As far as beer culture goes, Chicago just simply can't compete with Beervana, and my brew school friends will be the first to tell you that not a day goes by where I don't talk (at length) about how superior Portland's beer culture is to Chicago's. Comparisons are odious, so I'll spend some time talking about my experiences traveling the Chicago beer bar and brewpub scene, which isn't all that bad once I stop comparing it to what we have out west. It is the home of beer school, after all.
So, how is Chicago's beer? Or, more precisely, how is Chicago's beer culture?
For now, I'll give some general observations and in future posts delve into more depth about some of the specific bars, restaurants, brewpubs, and breweries that make and break Chicago as a beer destination.

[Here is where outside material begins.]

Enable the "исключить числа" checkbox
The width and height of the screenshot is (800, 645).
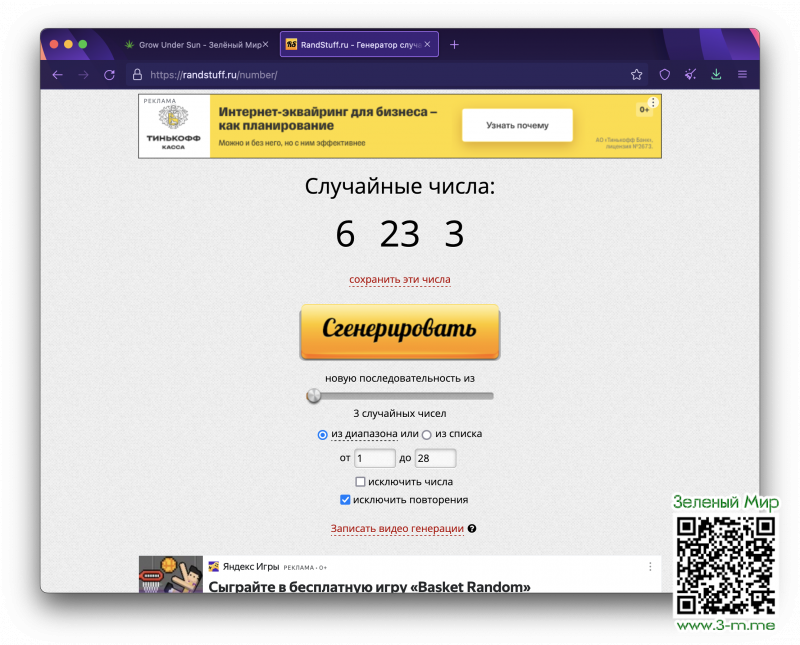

Chicagoland has a handful of great local breweries: Goose Island, Three Floyds (in nearby Munster, IN), Half Acre, Metropolitan, and Two Brothers, which is in Warrenville, put out consistently good beers. This is especially true for Three Floyds (FFF in beer geekese). Three Floyds is famous for it's annual Dark Lord Day, the single day of the year where they release their much lauded Russian imperial stout. Beer lovers from around the country travel to Munster to share and trade rare beers and get a bottle of Dark Lord. They routinely get labeled the Picasso or Pollock of the craft brew world by fawning writers. Their beers are aggressive, hoppy, and alcoholic; most of them are also excellent.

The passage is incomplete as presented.